A recent poll of registered voters in California concerning the new State “Cap and Trade” auction program, initiated Wednesday, November 14, 2012, and aimed at reducing greenhouse gas (“GHG”) emissions found strong public support for the program. As set forth in more detail in the Aviation & Airport Development Law News blog of November 13, 2012, the Cap and Trade program assigns “caps” to carbon emissions (euphemistically called “allowances”) for various industries, including utilities and refineries. It then allows those companies who have not used the full allotment of allowances to sell their unused allowances to companies that have expended their own allowances. Effectively, the program would create industry-wide caps on emissions, with flexibility within industry groups as to the way in which to utilize the allowances within the constraint of the caps. The political significance of the Cap and Trade program as one of the first of its kind in the nation goes well beyond the simplicity of its procedure.
Needless to say, some industry segments such as utilities strongly object to the program as an additional expense in an already trying economy. Only three days after the program’s launch, the public, however, appears to see it differently. In a statewide poll of registered voters conducted by the USC Dornsife School and the Los Angeles Times, 63% said that the law is needed to, among other things, compensate companies that produce energy from renewable sources and reduced dependence on foreign oil.

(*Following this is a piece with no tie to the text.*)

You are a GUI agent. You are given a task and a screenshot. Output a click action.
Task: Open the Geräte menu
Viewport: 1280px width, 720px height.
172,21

The political contest over the program is crystalized in the contrary interpretations of the results of the poll by Republican and Democratic pollsters. Republicans, on the one hand, see the results through the prism of the economy. They rely on the views of the 32% of the voters not favoring the program, on the ground that its expense may potentially be harmful to the economy. Democrats, on the other hand, interpret the results as a mandate in favor of clean energy as a driver of the economy. The success of the program in capping costs as well as carbon will ultimately prove which view prevails, although the controversy promises to continue as a focus of partisan political rhetoric, at least in the short term.